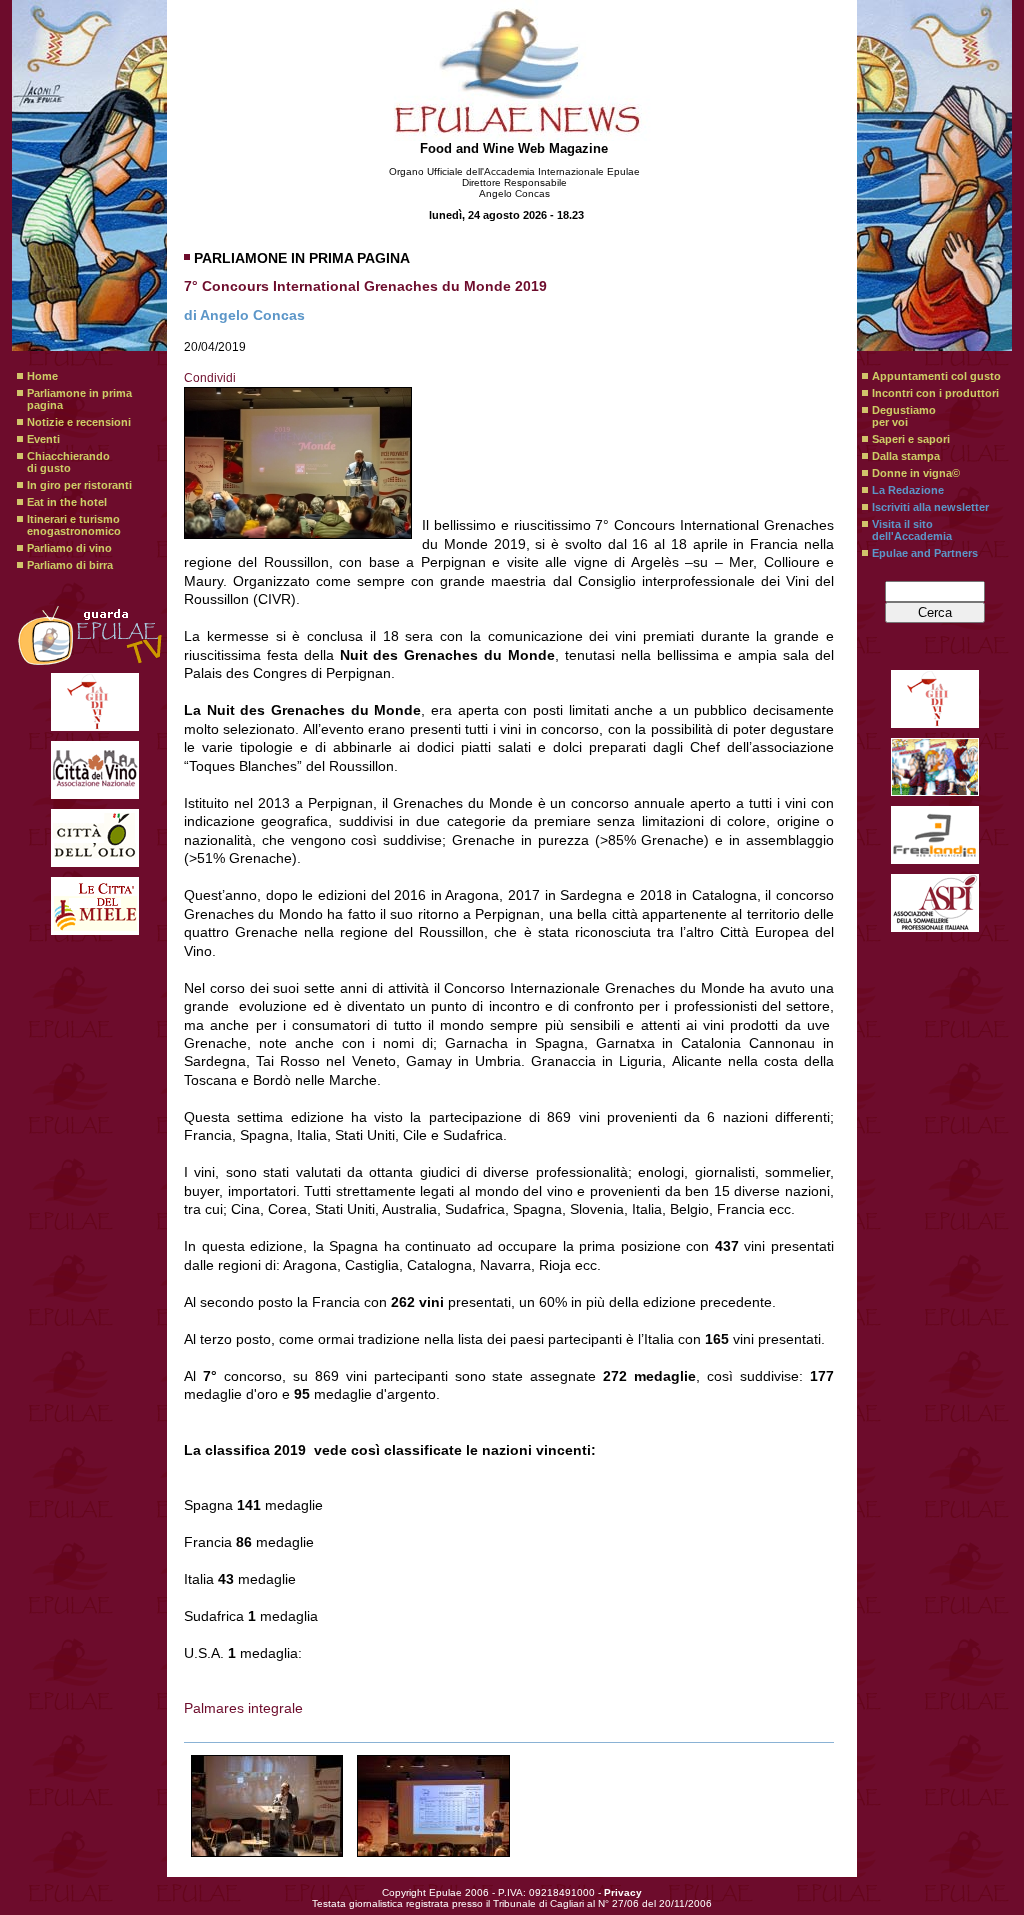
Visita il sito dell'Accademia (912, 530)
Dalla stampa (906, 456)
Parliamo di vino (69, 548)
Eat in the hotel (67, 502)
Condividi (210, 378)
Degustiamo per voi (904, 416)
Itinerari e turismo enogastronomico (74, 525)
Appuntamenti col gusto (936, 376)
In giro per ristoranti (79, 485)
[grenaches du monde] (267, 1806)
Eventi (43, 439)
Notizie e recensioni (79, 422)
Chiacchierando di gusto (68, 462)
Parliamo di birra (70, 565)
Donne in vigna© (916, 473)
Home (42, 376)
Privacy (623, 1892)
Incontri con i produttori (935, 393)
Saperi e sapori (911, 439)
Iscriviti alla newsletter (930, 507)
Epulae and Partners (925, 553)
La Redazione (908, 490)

────────

▶ _TASK DETAILS_
Once more, please print the whole listing exactly, omitting each image.

▶ _YOUR RESPONSE_
Visita il sito dell'Accademia (912, 530)
Dalla stampa (906, 456)
Parliamo di vino (69, 548)
Eat in the hotel (67, 502)
Condividi (210, 378)
Degustiamo per voi (904, 416)
Itinerari e turismo enogastronomico (74, 525)
Appuntamenti col gusto (936, 376)
In giro per ristoranti (79, 485)
[grenaches du monde] (267, 1806)
Eventi (43, 439)
Notizie e recensioni (79, 422)
Chiacchierando di gusto (68, 462)
Parliamo di birra (70, 565)
Donne in vigna© (916, 473)
Home (42, 376)
Privacy (623, 1892)
Incontri con i produttori (935, 393)
Saperi e sapori (911, 439)
Iscriviti alla newsletter (930, 507)
Epulae and Partners (925, 553)
La Redazione (908, 490)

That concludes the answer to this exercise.